A door opened near by, and heavy footsteps clacked across a tile floor and stopped beside him.
“Al,” said the Saint at a venture, “if you wanted to see me again so badly, why didn’t you just send me an ordinary invitation?”
A familiar rumbling grunt confirmed his guess.
It took a great effort to move, for any motion started the trip-hammers going again inside his cranium, but he forced himself to roll over so that his face was out of the filthy blanket. The scene thus revealed scarcely seemed worth the agony. He was in a small whitewashed room lighted by a single naked bulb, with a single door and a single window covered by a soiled skimpy curtain. There was no furniture except the cot on which he lay. A sizeable part of this dreary setting was obscured by the form of Al Destamio looming over him like a jellied mountain of menace.
“Don’t waste your time on the jokes,” growled the mountain. “You just start tellin’ me what I wanta know, an’ maybe you won’t get hurt no more than you are now.”
Simon squirmed up into a sitting position with his back to the wall, and only a faint spangling of sweat on his forehead revealed what the exertion cost him. Destamio saw nothing but a smile of undaunted mockery, and rage rose in his throat.
“You gonna talk or you gonna give trouble?”
“I love to talk, Al,” said the Saint soothingly. “Nobody ever accused me of being tongue-tied. What would you like to chat about? Or should I start off by congratulating you on the way you got me here?—wherever this is. It’s been quite a few years now since I let myself get sapped like that. But having your boy lock himself inside that crypt and wait for me to burgle my way in was a real sneaky switch. I must remember that one.”
“You’ll be lucky if you live long enough to remember anything.”
“Well, I’ve always been rather lucky, Al. A guy has to be, when he isn’t brilliant like you—”
The words were cut off as Destamio lashed out with his slab-sized hand and dealt the Saint a crashing blow on the side of his head, jarring him sideways, the heavy ring splitting the skin of his cheek.
“No jokes, I told you, Saint. You wanna be smart, you give the right answers an’ make it easy for yourself.”
Simon shook his head, trying to arrest the internal pounding which the clout had started up again.
“But I meant it sincerely, Al,” he said in a most reasonable tone, though the ice in his blue eyes would have chilled anyone more sensitive than the post-graduate goon confronting him. “It was real
ly brilliant of you to figure out that my next move would be to check the names in your family bone-box. Or did Gina tell you?”
“Did she know?”
The Saint could have bitten his tongue off. Now if Gina hadn’t betrayed him, he had betrayed her. It showed that the after-effects of the knock-out had left him more befuddled than he had realized.

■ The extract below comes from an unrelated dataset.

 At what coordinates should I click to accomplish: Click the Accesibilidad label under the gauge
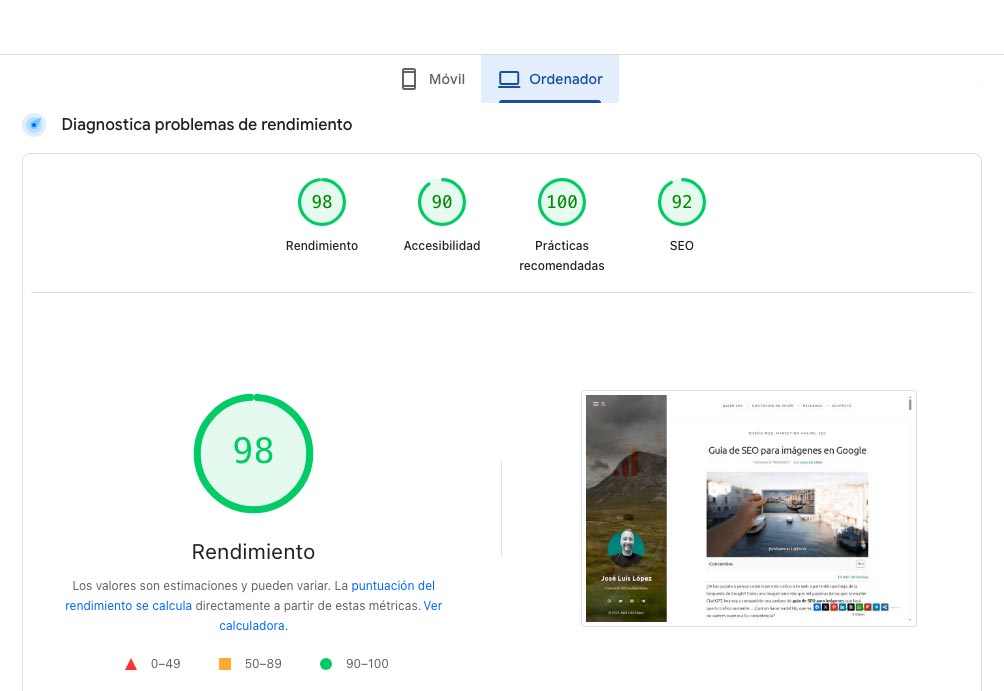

“I didn’t mean it that way,” he tried to recover. “I meant, did you think of it all by yourself, or did she help you? She’s smart enough to have an inspiration like that, judging by the way she was trying to pump me all day. But I didn’t tell her, because I’m not such a dope that I couldn’t guess what she was after.”
Destamio stared at him inscrutably. For all his crudities, the racketeer was as quick as a whip, and it was no more than a toss-up, at the most optimistic, whether he would be taken in by the Saint’s attempt to retrieve his slip.
“I wanta know lotsa more things you didn’t tell her,” Destamio said. “What was it you figured to spill to the cops, like you threatened me, if you thought I was trying to have you knocked off again? An’ how you figure to do that now?”
“That’s easy,” Simon answered. “It’s all written down and sealed in an envelope which will be delivered to the proper place whenever the person who’s taking care of it doesn’t hear from me at certain regular times. I know that’s one of the oldest gimmicks in the business, but it’s still a corker. And don’t think you can force me to call this person and say I’m okay, because if I don’t use the right code words he’ll know that somebody’s twisting my arm.”
“I think you’re bluffing,” Destamio said coldly. “But it don’t matter. Before I’m through, you’ll tell me who’s got this envelope, an’ what the code is.”